The IFTS is a point of reference for the advanced training of military pilots of air forces from all over the world (Giuseppe Lami/ANSA via ZUMA Press/REX/Shutterstock)

And last week it emerged the RAF paid out £5,000 to 31 white men discriminated against while trying to join. A leaked email revealed they were called “useless white male pilots”, exposing pressure to boost diversity. The total size of the armed forces, including reserves, is 190,170 – down 7,000 in a year.

The PM has said we will have 200,000 troops after the next defence review – but the Army is due to be cut from 82,000 to around 72,000 in the coming months.

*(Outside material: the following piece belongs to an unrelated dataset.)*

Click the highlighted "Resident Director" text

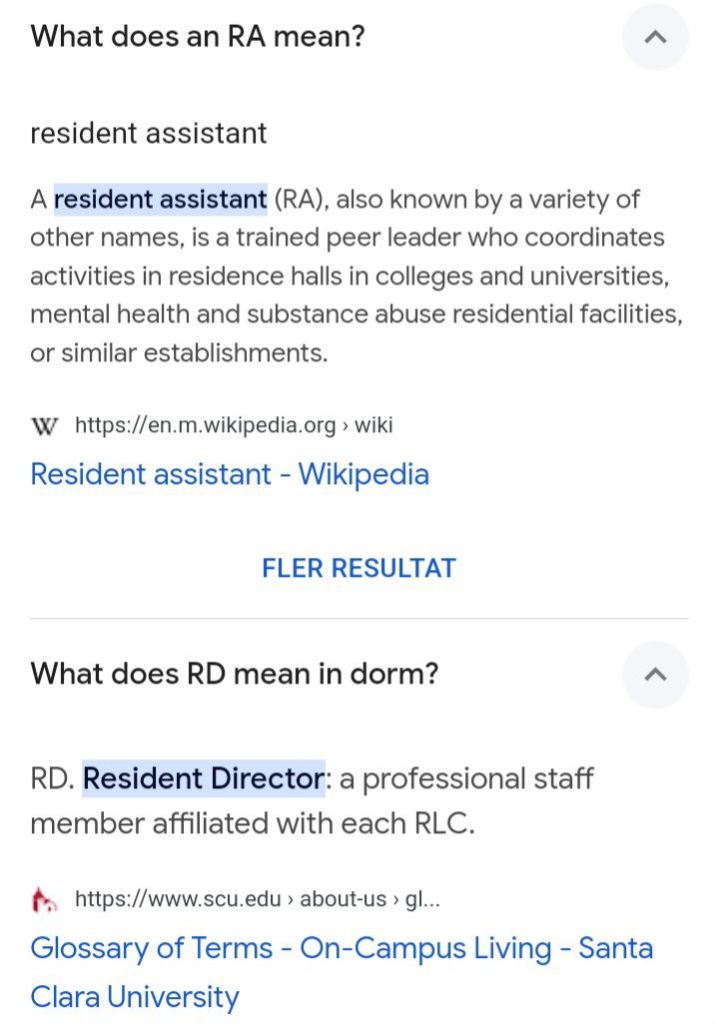204,778
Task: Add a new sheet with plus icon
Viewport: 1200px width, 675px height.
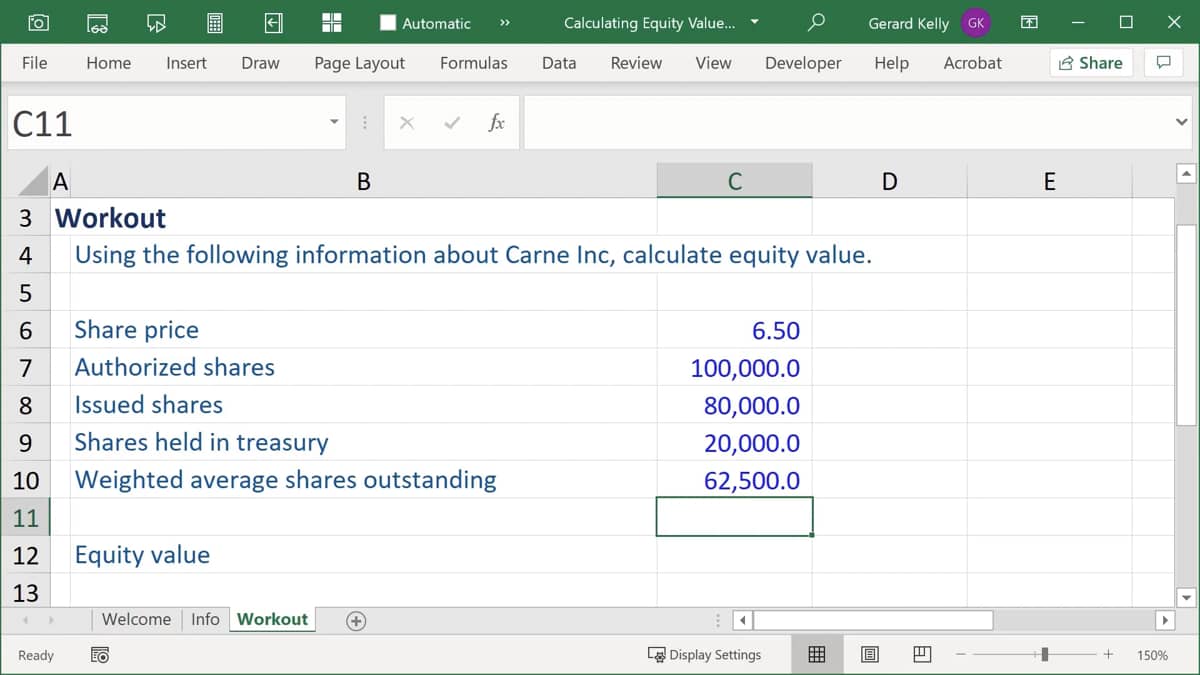Action: pos(355,620)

The Ministry of Defence ’s Continuous Attitude Survey found troops are suffering from low morale and dissatisfaction with senior leaders and the quality of housing. Satisfaction with pay was also the lowest since the survey launched in 2015.

The RAF said: “The RAF constantly reviews the flying training pipeline and introduces measures to strike the best balance between supply and demand for new pilots. This has led to an arrangement to send a small number of trainees to the International Flight Training School in Italy. The RAF is investigating how it can provide elementary training in the UK as part of an international effort to train Ukrainian pilots to fly combat aircraft. This will not affect our own pilot training, using capacity within the current system. Further details cannot be released at this stage.”

It added: “There is no shortage of trained or trainee pilots, nor any form of threat to security. The front line is fully manned and the flying training pipeline is producing the pilots we need, when we need them.

“In summary, there is no issue with pilot availability now and we do not foresee there being one in the future.”